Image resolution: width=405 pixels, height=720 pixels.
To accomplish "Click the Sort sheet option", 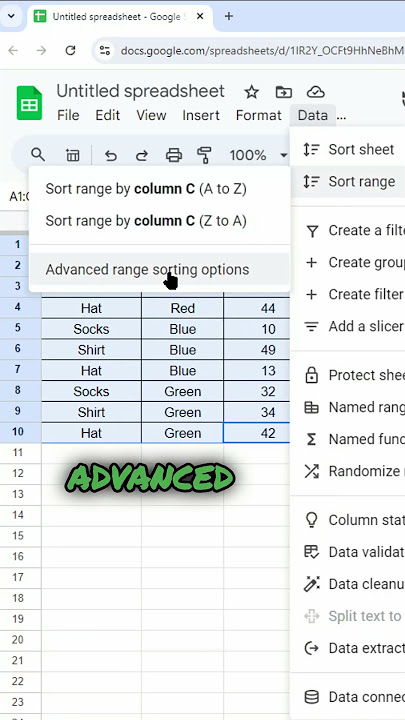I will (349, 149).
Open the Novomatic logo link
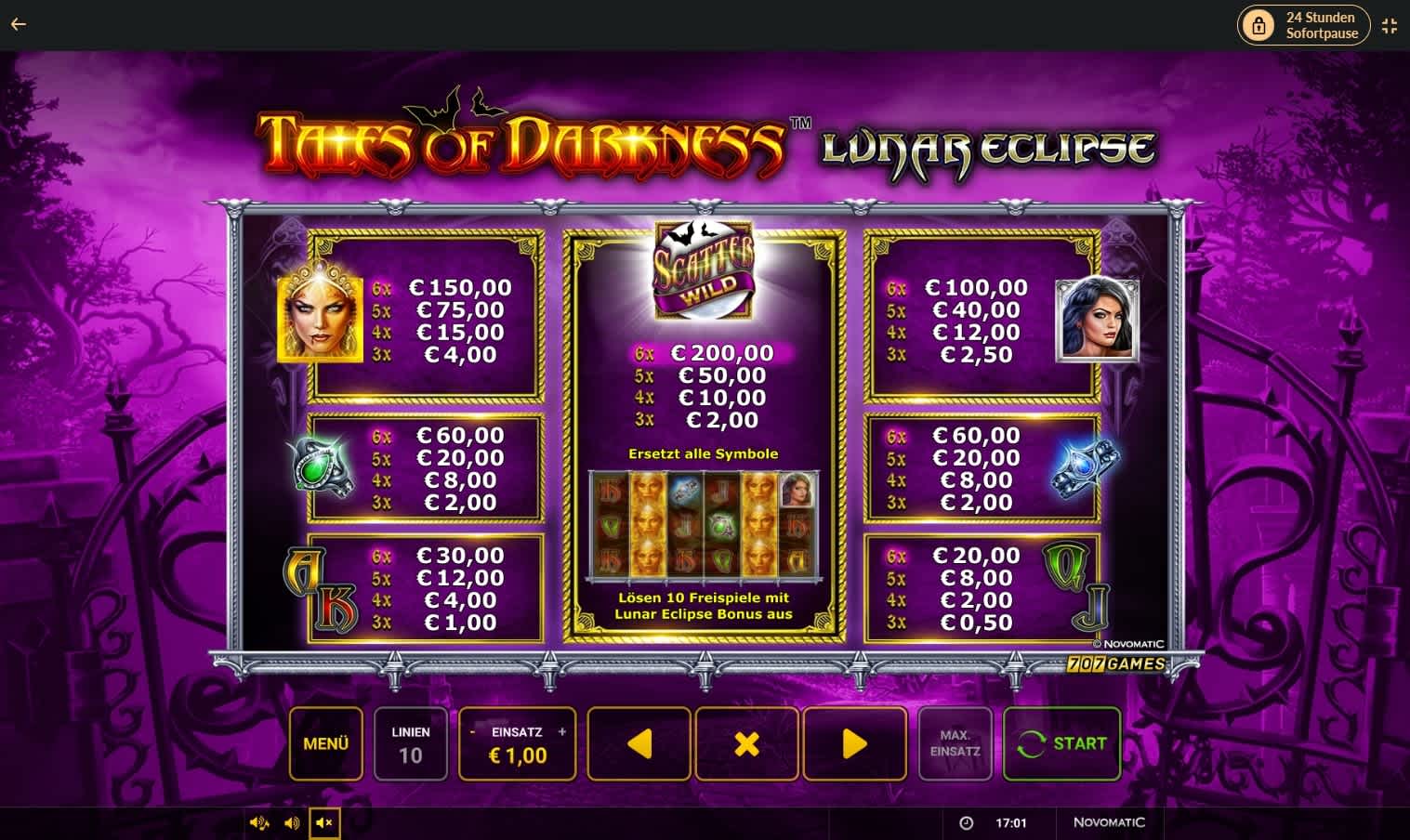1410x840 pixels. pos(1109,822)
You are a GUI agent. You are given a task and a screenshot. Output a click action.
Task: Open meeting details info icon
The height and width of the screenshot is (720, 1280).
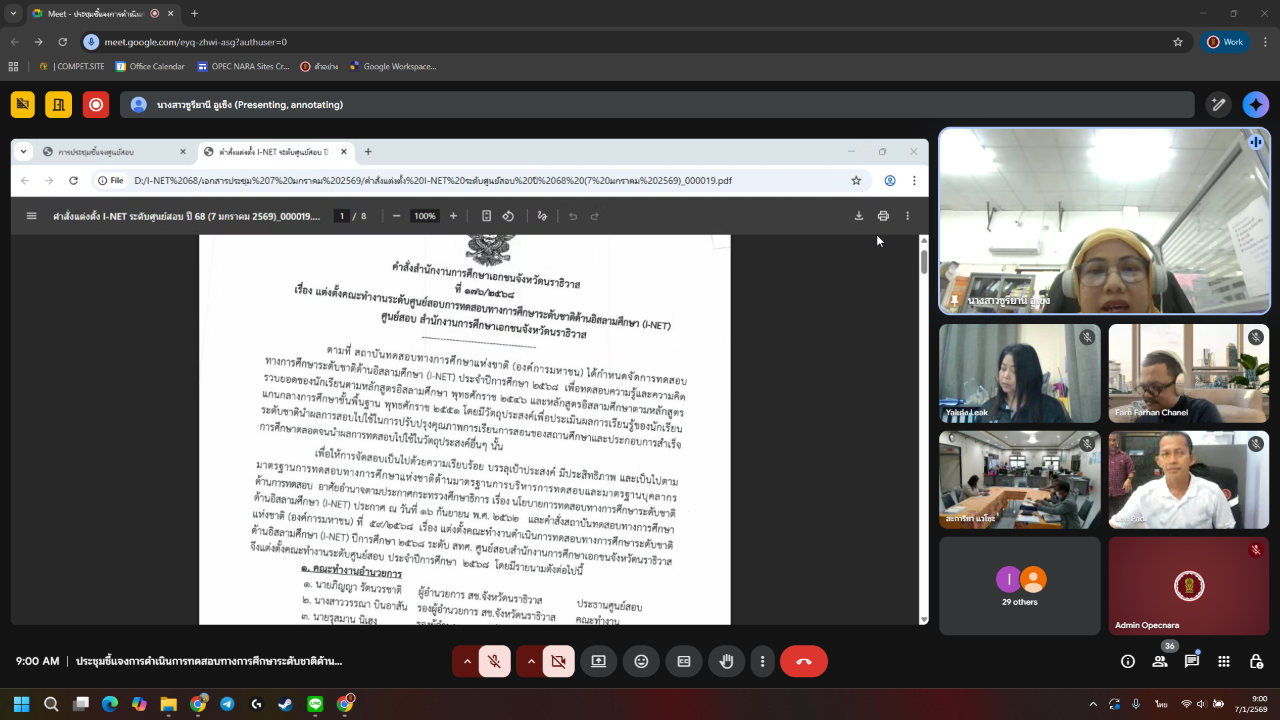coord(1128,661)
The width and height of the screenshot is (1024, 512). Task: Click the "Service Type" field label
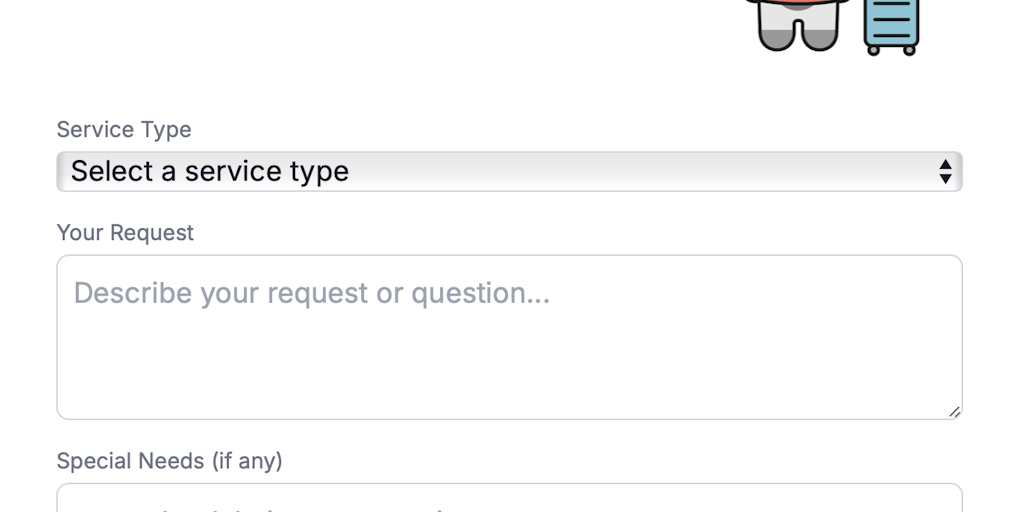124,130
■ ■ ■ ■ ■
**Task description:**
Leave out all pictures and extract exactly the lines from the line with "The height and" through the end of the material.

**Answer section:**
The height and width of the screenshot is (720, 1280).
coord(1128,661)
The width and height of the screenshot is (1024, 512). Task: Click the "Service Type" field label
124,130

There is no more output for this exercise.